New DBSConcurrency module for concurrent execution of HTTP queries to DBS via pycurl manager #11913

vkuznet · 2024-02-26T18:17:19Z

Fixes #11899

Status

ready

Description

New DBSConcurrency module to hold helper functions to DBS via concurrent execution of HTTP calls.

Is it backward compatible (if not, which system it affects?)

YES

Related PRs

#11884

External dependencies / deployment changes

It requires pycurl module

cmsdmwmbot · 2024-02-26T18:30:03Z

Jenkins results:

Python3 Unit tests: succeeded
- 1 tests added
- 3 changes in unstable tests
Python3 Pylint check: failed
- 2 warnings and errors that must be fixed
- 3 comments to review
Pylint py3k check: succeeded
Pycodestyle check: succeeded
- 3 comments to review

Details at https://cmssdt.cern.ch/dmwm-jenkins/view/All/job/DMWM-WMCore-PR-test/14915/artifact/artifacts/PullRequestReport.html

cmsdmwmbot · 2024-02-26T19:05:06Z

Jenkins results:

Python3 Unit tests: failed
- 1 new failures
- 1 tests added
- 1 changes in unstable tests
Python3 Pylint check: failed
- 2 warnings and errors that must be fixed
- 3 comments to review
Pylint py3k check: succeeded
Pycodestyle check: succeeded
- 3 comments to review

Details at https://cmssdt.cern.ch/dmwm-jenkins/view/All/job/DMWM-WMCore-PR-test/14916/artifact/artifacts/PullRequestReport.html

vkuznet · 2024-02-26T21:03:34Z

Alan, this is a first draft, feel free to provide your feedback. If you satisfied with this code I can import this module in #11884 and use it there after the merge of the latter.

amaltaro

Valentin, I have two general comments for this PR.

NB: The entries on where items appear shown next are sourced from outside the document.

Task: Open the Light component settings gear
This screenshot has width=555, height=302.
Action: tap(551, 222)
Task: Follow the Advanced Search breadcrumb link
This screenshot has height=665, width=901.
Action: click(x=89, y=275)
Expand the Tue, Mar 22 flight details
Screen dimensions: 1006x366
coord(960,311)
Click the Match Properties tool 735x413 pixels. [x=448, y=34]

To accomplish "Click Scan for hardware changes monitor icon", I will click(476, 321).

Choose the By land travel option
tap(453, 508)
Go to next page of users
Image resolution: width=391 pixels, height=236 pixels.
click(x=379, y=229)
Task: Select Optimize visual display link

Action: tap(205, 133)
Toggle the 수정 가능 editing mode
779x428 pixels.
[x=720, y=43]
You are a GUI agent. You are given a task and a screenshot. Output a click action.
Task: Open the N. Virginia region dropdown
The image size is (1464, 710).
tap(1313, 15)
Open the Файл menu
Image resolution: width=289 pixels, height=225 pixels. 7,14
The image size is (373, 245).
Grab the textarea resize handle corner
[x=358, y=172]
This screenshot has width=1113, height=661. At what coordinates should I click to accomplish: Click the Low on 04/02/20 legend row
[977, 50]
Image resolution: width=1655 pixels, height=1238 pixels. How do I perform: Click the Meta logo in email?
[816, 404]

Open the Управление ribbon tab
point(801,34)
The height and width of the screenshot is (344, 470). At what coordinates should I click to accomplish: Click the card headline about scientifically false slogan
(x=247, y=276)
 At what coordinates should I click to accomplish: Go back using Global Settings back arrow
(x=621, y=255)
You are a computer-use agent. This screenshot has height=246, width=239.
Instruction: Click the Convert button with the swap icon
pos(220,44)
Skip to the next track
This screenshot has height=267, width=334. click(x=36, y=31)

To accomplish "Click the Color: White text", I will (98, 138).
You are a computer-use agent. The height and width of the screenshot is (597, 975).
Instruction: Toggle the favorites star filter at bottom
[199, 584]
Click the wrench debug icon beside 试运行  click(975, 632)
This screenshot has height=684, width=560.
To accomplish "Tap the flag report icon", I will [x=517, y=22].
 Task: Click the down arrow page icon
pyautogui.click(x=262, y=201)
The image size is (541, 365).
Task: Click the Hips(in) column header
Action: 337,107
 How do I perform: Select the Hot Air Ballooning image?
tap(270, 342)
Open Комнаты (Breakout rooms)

Ideally, we should make this pycurl-based API as generic as possible - hence accepting a kwargs as input parameter, matching the actual files DBS API. The problem with that is that we have to keep all the data returned by DBS in memory, pass it upstream and let the upstream code to parse and use the data as it needs.
Another approach would be to create a specific function for the pileup use case, similar to what is written here. But then we better clarify it in the code not to mislead people.
For the unit test, we have two options. a) Either we mark it as integration, not to run it in Jenkins all the time; or b) we use a different dataset that has only a handful of blocks. That Neutrino dataset is huge and we should not add relevant load into the production system by running unit tests. In addition, let us please use a dataset from cmsweb-testbed instead, not to make any requests to the production system.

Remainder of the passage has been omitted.